▶ [Work instructions]
Rewrite the data below with "icon" swapped for "symbol" and everything else unchanged, leaving out the pictures.

───

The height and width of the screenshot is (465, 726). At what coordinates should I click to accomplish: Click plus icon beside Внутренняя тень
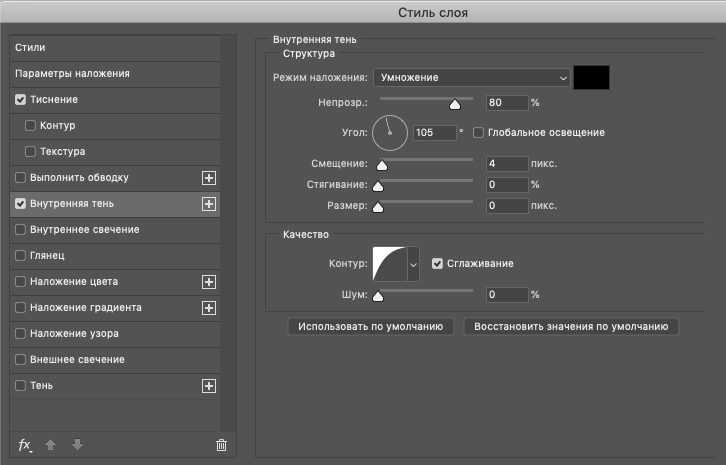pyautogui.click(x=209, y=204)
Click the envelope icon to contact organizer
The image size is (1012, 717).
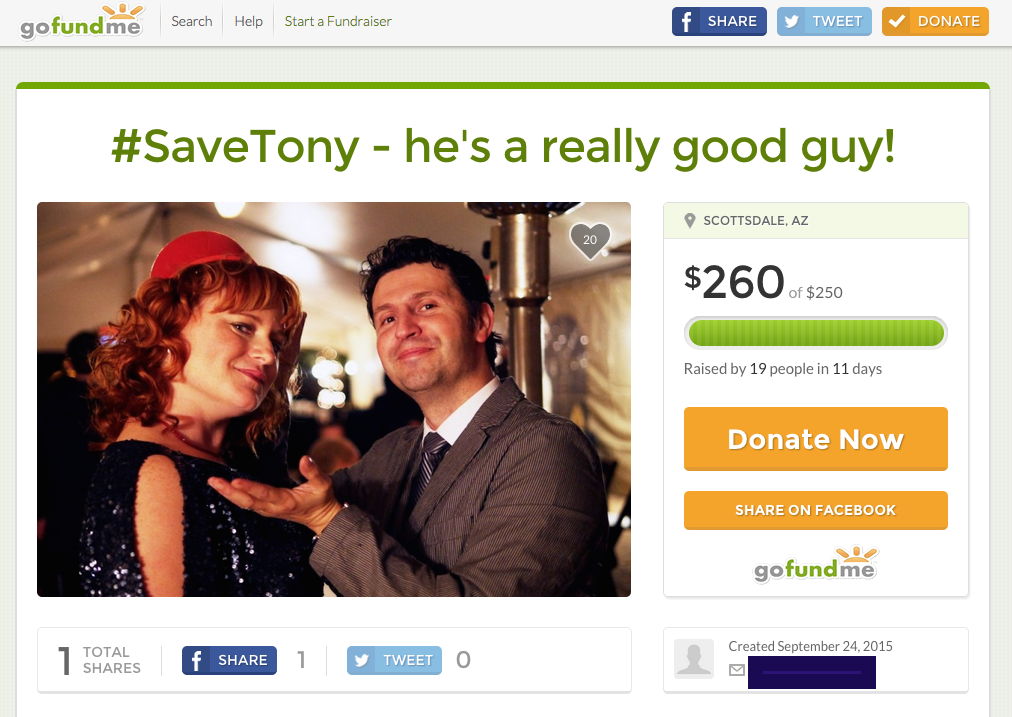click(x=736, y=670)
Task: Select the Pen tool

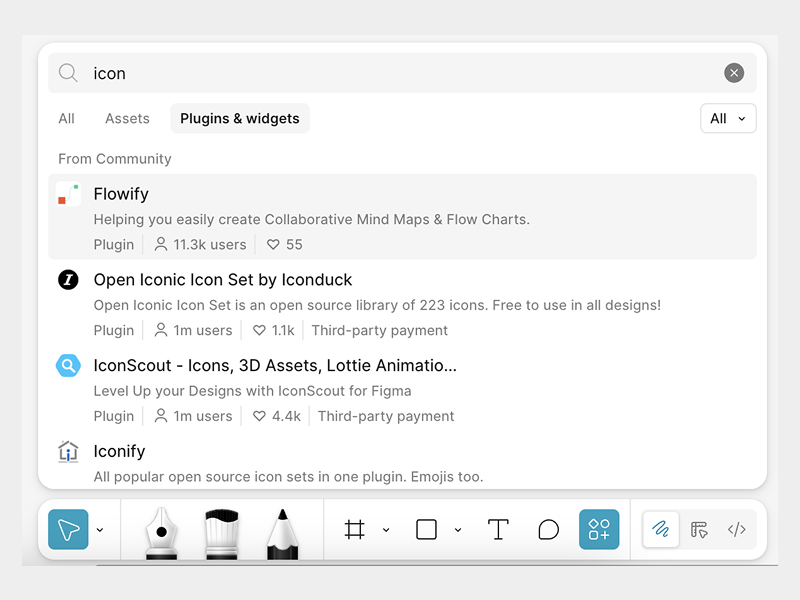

───

▶ [Full output]
The height and width of the screenshot is (465, 726). At what coordinates should I click to accomplish: Click plus symbol beside Внутренняя тень
pyautogui.click(x=209, y=204)
Click the envelope symbol to contact organizer
The image size is (1012, 717).
click(x=736, y=670)
Task: Select the Pen tool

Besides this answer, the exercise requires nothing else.